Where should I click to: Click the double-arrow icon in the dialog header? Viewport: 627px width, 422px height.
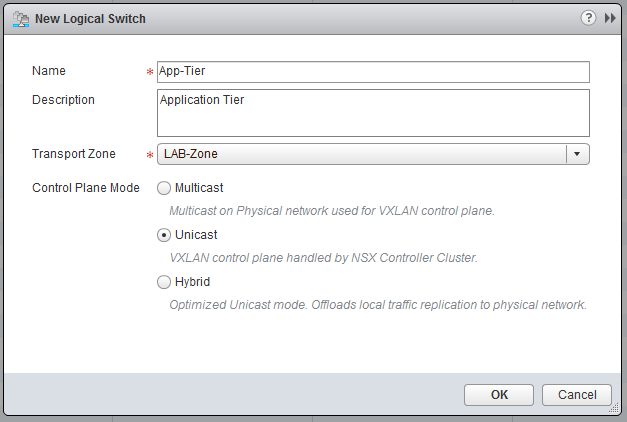[610, 18]
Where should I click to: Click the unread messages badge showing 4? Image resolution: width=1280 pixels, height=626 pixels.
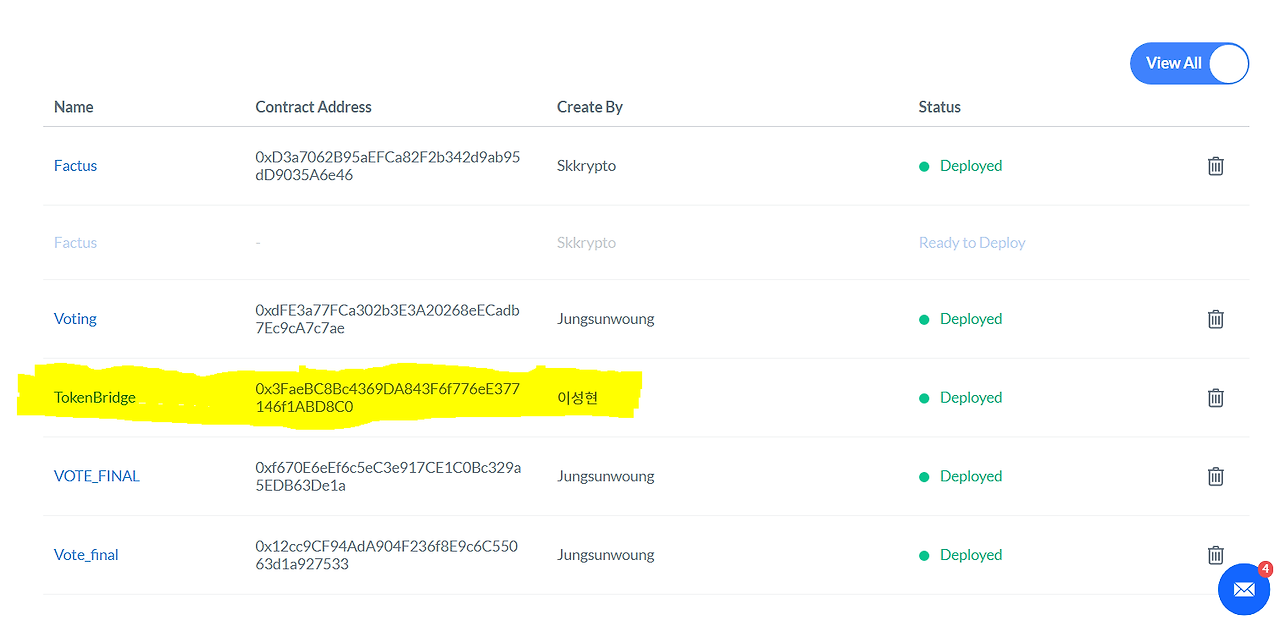(1263, 569)
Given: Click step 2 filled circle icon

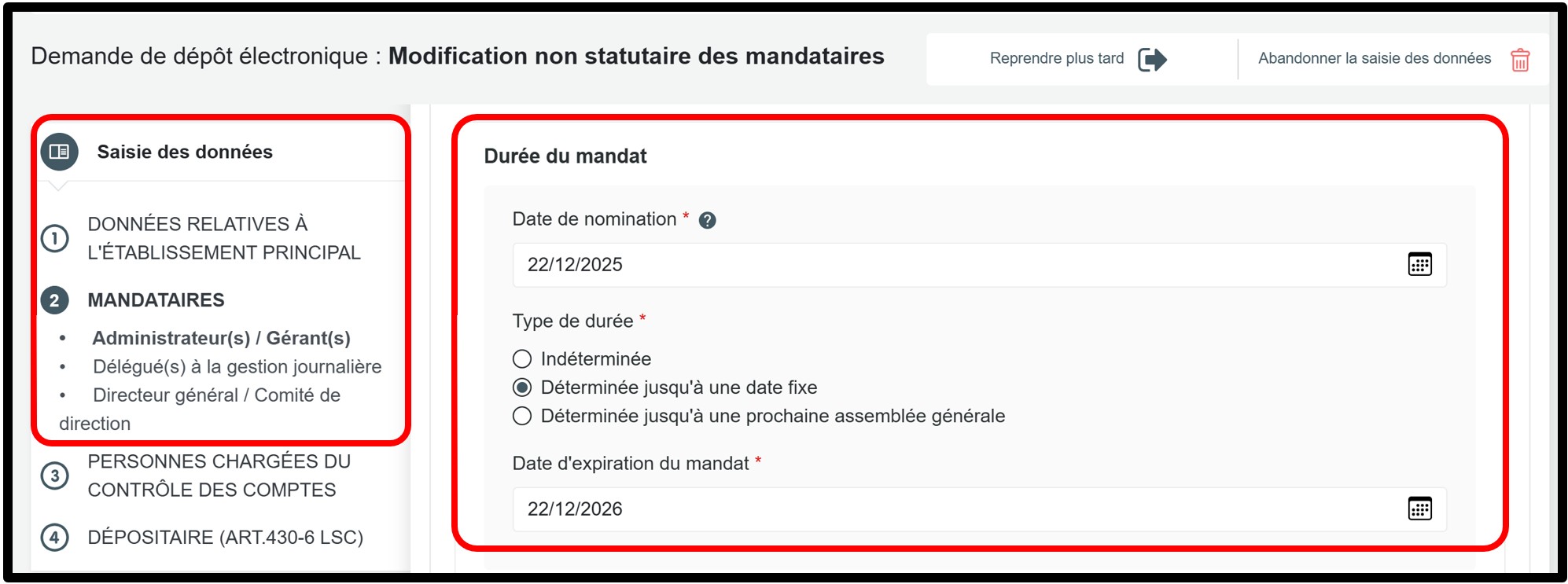Looking at the screenshot, I should 55,300.
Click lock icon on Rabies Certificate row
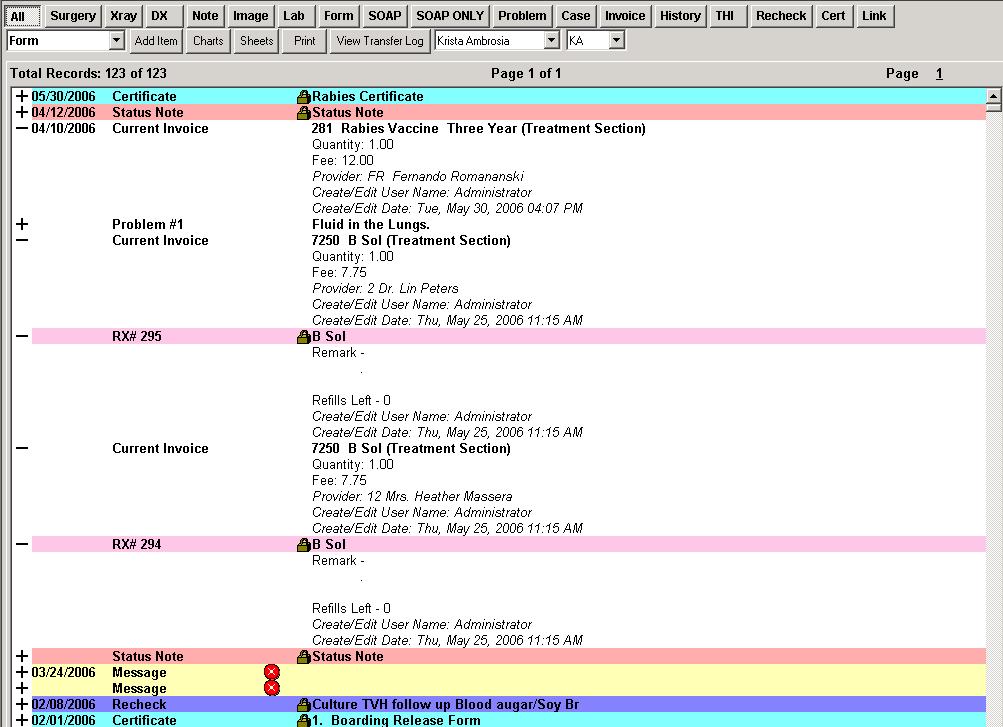Image resolution: width=1003 pixels, height=727 pixels. pyautogui.click(x=304, y=97)
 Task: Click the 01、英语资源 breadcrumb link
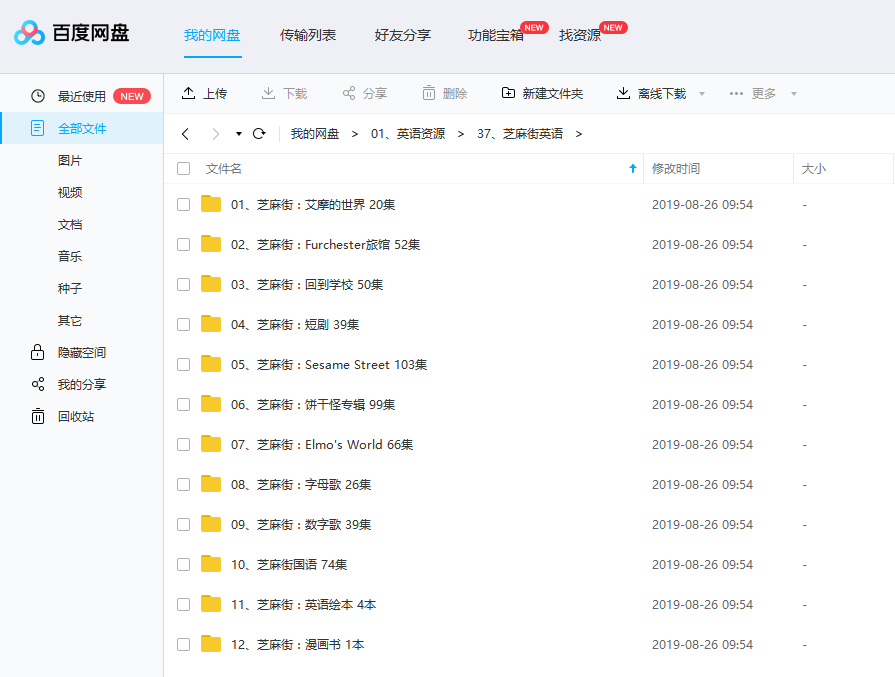pos(408,133)
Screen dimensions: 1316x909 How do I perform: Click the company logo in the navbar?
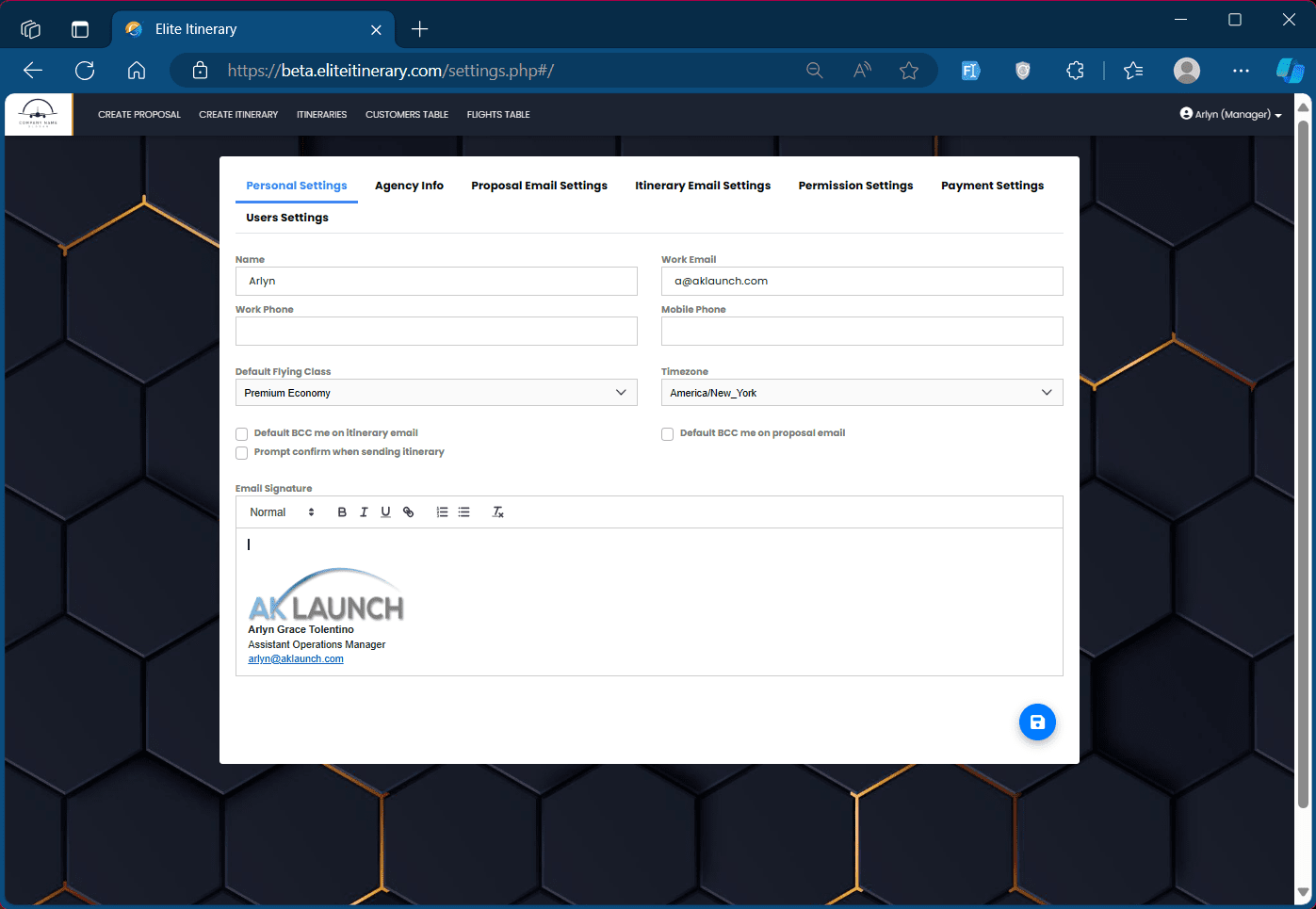[x=39, y=114]
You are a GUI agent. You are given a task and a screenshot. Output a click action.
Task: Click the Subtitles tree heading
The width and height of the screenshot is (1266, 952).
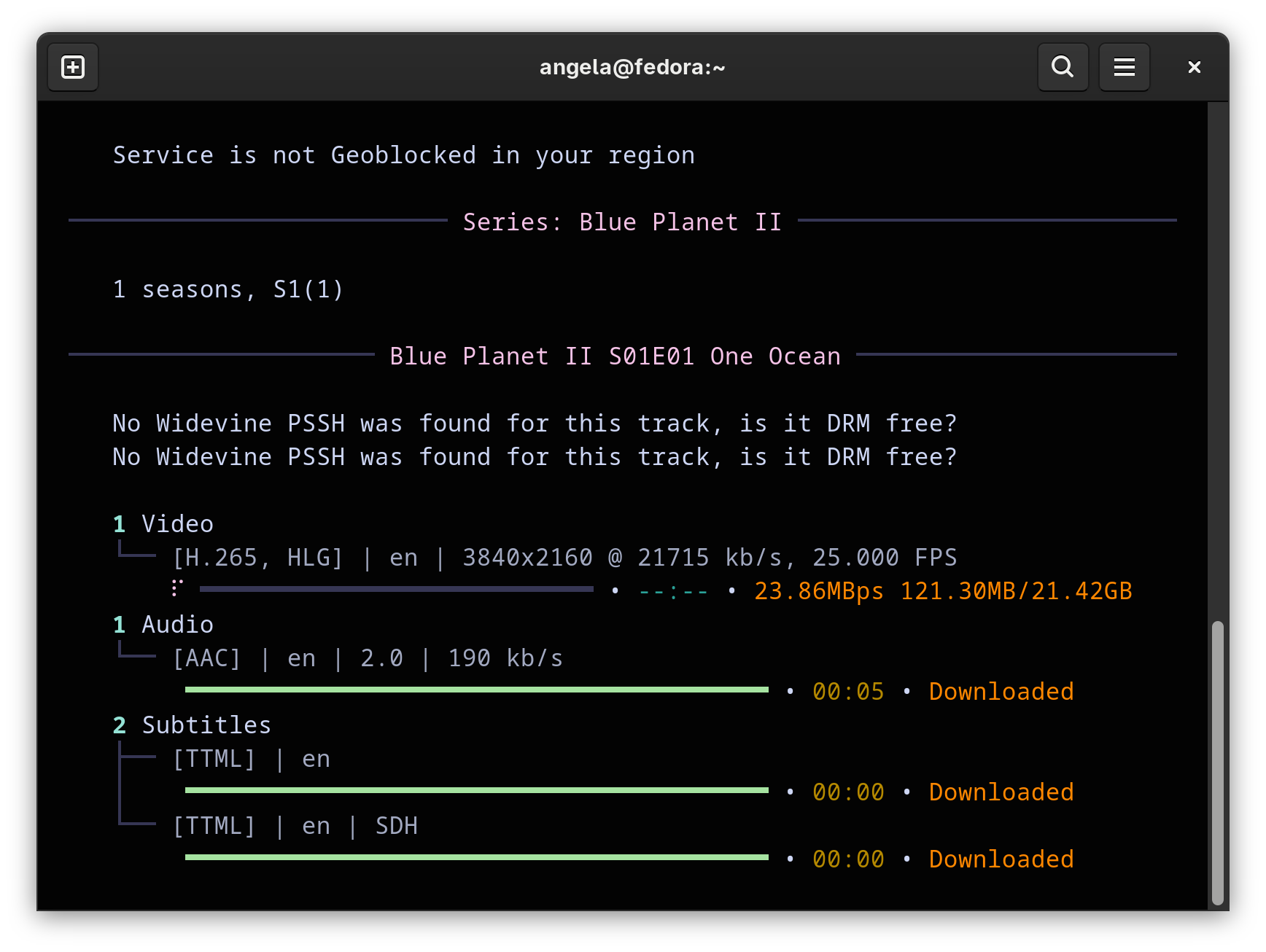(x=206, y=725)
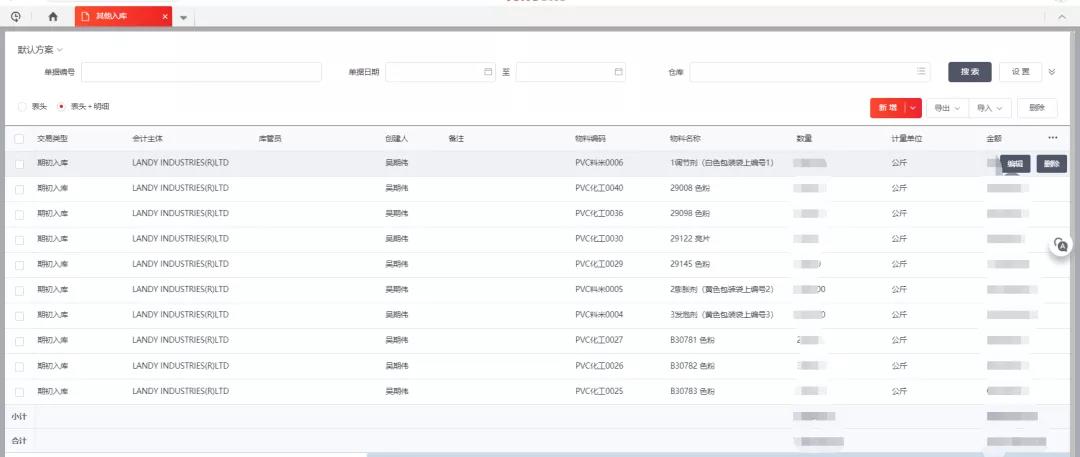Screen dimensions: 1080x457
Task: Tick checkbox for PVC化工0040 row
Action: [x=19, y=188]
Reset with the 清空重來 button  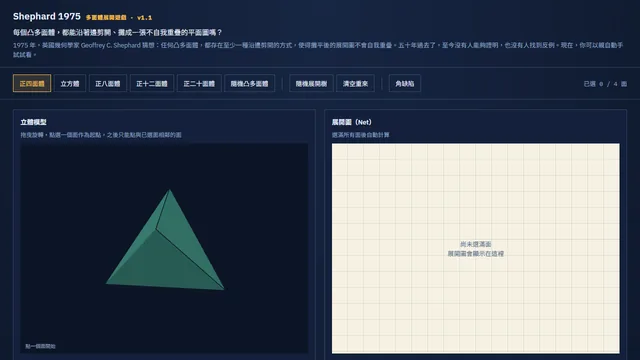(356, 83)
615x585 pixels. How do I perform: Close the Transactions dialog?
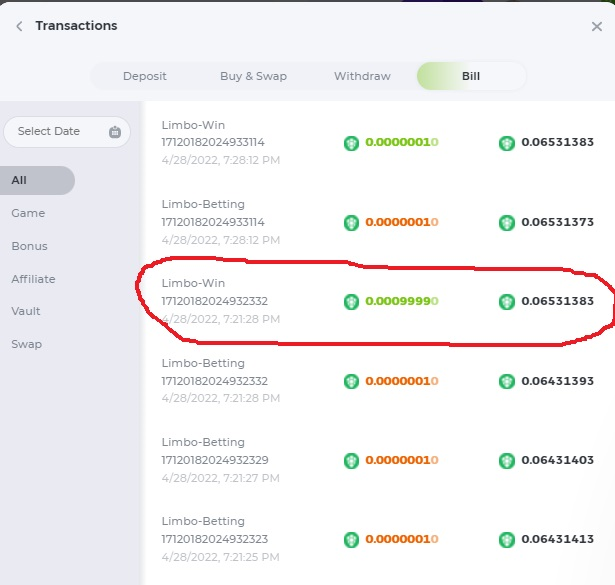pyautogui.click(x=597, y=27)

→ **TASK BRIEF**:
Take the entries above and return only the lines from the one with "You are a GUI" to the one with "Task: Click the Subtitles tree heading", both included, unchanged.

→ **RESULT FOR THIS TASK**:
You are a GUI agent. You are given a task and a screenshot. Output a click action.
Task: Click the Subtitles tree heading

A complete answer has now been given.